Czech biologist, forester and naturescientist (1783–1842)

Johann Karl Nestler, Jan Karel Nestler (16 December 1783 – 9 July 1842) was an Austrian-Czech scientist in the field of hereditary traits, professor of natural history and agriculture at the Philosophical Faculty of University of Olomouc, dean of the faculty and rector of the university, and doyen of the Czech agriculture science.

==Biography==
Nestler studied philosophy, theology and law in years 1800–06 at the Olomouc Academical Lyceum (the University of Olomouc was degraded to academical lyceum in 1782–1826). Then in years 1806–12 he was an educator in Althart / Staré Hobzí and in years 1812–18 he was a director of a high school in Klafterbrunn, Lower Austria. In years 1818–20 he received technical education in agriculture. He studied agriculture at the University of Vienna in years 1820–21, where he later also worked as adjunct at the Department of Agriculture.

In year 1823 Nestler became the professor of agriculture, and in 1824 also of natural history, at the Academy of Nobility and at the academical lyceum in Olomouc. After the lyceum was restored to University status, Nestler obtained Doctorate of Philosophy. In 1835 he became the rector of the university and in 1837 he became the dean of its Faculty of Philosophy.

The history of science forces us to think more than science alone can reveal.
— 1831

During his teaching Nestler included a special section dealing with scientific animal and plant breeding. His main emphasis was on sheep breeding to improve wool protection for the benefit of the textile industry. In his published lectures Nestler (1829) encouraged sheep breeders to elaborate the theoretical basis of the selection process. Nestler also tried to explain how nature produces new species of animals and plants through forces beyond the hand of man and how breeders control the reproductive process and use modifications, such as inbreeding or outcrossing, for increased production.

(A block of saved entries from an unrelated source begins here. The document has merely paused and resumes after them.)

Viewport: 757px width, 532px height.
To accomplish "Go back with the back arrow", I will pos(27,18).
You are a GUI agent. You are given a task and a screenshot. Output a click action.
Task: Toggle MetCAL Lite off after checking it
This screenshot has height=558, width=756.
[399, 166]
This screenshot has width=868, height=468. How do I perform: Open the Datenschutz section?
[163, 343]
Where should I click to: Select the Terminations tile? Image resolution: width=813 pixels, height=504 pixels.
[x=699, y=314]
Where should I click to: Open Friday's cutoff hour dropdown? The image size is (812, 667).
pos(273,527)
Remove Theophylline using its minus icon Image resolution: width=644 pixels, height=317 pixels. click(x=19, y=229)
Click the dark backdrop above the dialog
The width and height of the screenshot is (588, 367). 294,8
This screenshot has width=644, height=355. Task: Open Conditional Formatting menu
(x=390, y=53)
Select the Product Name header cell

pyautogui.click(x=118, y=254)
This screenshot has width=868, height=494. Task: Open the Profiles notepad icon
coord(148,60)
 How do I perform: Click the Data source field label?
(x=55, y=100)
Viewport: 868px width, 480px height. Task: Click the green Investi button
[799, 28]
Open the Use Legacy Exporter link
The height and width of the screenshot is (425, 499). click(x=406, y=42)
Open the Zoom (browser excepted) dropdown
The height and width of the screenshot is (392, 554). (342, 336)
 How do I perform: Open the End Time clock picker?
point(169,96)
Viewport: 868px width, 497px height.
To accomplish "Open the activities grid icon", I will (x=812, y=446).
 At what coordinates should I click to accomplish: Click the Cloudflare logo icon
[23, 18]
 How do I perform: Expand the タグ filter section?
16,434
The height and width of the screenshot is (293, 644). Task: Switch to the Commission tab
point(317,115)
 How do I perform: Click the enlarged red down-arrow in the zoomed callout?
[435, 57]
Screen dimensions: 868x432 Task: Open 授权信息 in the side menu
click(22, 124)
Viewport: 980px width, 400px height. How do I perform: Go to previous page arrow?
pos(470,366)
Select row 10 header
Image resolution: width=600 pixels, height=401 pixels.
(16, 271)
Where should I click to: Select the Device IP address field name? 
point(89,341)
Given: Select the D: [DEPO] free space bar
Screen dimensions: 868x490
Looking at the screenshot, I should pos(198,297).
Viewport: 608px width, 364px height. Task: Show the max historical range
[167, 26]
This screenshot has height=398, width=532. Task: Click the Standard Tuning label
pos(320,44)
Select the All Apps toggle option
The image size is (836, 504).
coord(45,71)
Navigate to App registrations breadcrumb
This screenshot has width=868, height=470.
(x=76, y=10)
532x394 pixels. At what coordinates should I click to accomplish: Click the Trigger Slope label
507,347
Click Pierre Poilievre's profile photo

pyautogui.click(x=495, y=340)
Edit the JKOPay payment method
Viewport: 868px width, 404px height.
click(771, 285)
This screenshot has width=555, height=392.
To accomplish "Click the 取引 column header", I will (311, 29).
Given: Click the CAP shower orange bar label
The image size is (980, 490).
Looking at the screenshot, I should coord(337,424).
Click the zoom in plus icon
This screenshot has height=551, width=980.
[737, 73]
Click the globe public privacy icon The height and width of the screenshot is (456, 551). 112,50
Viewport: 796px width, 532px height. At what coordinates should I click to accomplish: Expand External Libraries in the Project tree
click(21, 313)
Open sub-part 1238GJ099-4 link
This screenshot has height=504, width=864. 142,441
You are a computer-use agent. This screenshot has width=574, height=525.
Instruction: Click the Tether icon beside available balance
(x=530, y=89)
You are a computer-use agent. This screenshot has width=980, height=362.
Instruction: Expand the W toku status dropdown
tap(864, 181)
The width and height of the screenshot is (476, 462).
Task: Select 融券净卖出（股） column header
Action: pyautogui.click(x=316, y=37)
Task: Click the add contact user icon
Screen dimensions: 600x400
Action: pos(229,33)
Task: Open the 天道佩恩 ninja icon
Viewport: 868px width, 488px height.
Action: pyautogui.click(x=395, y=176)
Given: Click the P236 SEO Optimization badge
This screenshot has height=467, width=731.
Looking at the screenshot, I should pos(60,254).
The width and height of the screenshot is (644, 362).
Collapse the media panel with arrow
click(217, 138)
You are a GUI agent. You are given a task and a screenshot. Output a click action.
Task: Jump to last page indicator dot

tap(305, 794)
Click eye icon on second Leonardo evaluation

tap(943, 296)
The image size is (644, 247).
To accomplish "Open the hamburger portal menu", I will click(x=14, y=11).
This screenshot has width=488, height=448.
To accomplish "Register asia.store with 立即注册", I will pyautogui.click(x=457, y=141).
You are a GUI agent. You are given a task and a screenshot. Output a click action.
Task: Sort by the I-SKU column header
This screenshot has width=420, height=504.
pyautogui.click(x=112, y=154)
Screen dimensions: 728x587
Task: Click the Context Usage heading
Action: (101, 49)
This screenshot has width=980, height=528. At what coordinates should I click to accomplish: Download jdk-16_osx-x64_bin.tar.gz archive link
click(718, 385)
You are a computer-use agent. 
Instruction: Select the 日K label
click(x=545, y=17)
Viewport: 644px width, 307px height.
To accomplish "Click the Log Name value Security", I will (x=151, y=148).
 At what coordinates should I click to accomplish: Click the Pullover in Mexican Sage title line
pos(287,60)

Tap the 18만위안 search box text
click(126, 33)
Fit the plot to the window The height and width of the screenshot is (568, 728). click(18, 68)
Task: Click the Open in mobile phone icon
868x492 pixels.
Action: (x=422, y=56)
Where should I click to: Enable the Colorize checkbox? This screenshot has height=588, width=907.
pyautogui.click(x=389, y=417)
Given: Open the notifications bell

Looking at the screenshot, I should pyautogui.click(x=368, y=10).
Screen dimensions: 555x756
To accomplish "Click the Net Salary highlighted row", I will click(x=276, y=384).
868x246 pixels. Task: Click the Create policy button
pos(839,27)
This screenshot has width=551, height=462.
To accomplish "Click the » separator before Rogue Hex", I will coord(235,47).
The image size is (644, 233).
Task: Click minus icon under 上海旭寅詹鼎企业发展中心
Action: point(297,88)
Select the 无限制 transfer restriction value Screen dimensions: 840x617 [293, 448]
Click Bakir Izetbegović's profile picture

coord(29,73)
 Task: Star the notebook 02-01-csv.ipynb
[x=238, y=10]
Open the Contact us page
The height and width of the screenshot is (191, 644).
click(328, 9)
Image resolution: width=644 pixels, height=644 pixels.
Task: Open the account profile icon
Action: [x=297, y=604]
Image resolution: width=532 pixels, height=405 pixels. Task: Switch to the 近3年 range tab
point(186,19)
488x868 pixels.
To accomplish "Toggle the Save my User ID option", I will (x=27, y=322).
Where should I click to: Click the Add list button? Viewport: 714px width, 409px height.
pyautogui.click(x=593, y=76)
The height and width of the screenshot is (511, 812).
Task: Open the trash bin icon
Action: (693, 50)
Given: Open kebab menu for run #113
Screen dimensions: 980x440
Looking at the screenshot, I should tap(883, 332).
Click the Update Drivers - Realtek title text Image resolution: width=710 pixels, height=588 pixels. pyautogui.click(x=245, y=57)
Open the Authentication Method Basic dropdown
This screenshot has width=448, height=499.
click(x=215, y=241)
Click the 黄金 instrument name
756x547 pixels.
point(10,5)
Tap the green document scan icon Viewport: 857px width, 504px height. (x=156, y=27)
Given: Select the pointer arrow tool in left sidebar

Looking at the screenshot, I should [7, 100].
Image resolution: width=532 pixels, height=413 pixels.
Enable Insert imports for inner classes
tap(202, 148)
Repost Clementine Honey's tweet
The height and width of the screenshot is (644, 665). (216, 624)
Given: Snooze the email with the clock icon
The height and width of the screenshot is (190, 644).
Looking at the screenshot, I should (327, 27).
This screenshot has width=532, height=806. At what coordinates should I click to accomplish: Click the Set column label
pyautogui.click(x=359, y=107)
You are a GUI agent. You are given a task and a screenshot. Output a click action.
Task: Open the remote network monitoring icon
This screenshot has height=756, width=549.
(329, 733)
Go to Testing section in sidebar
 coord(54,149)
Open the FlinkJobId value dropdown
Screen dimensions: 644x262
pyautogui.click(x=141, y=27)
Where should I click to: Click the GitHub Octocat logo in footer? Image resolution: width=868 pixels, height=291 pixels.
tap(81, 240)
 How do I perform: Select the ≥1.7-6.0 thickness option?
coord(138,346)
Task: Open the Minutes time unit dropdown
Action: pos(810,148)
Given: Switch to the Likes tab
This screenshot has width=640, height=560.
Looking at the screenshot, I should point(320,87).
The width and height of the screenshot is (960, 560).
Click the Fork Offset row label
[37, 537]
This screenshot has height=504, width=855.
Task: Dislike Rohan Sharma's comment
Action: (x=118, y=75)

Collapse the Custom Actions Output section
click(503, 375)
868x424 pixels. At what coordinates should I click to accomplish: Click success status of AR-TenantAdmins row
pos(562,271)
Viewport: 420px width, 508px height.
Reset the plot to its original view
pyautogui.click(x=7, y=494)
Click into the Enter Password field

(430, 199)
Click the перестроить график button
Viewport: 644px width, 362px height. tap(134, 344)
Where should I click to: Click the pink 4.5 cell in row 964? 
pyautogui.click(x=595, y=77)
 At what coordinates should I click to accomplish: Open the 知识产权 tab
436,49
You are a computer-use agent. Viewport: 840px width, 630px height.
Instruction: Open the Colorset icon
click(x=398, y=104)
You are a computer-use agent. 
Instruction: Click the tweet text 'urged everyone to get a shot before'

Through the examination of the registers of the best stock animals and their offspring Nestler hoped to explain the Vererbungsgeschichte (genetic history). Examination of the records of the ancestors of the best breeding animals, called by Nestler developmental history (Entwicklunggeschichte) was for him the reverse side of the same coin. According to Wood and Orel the search for rules of heredity in sheep created an atmosphere of enquiry about heredity in general, which had influence on later work of Gregor Johann Mendel, himself a student at the Faculty of Philosophy in 1840–43.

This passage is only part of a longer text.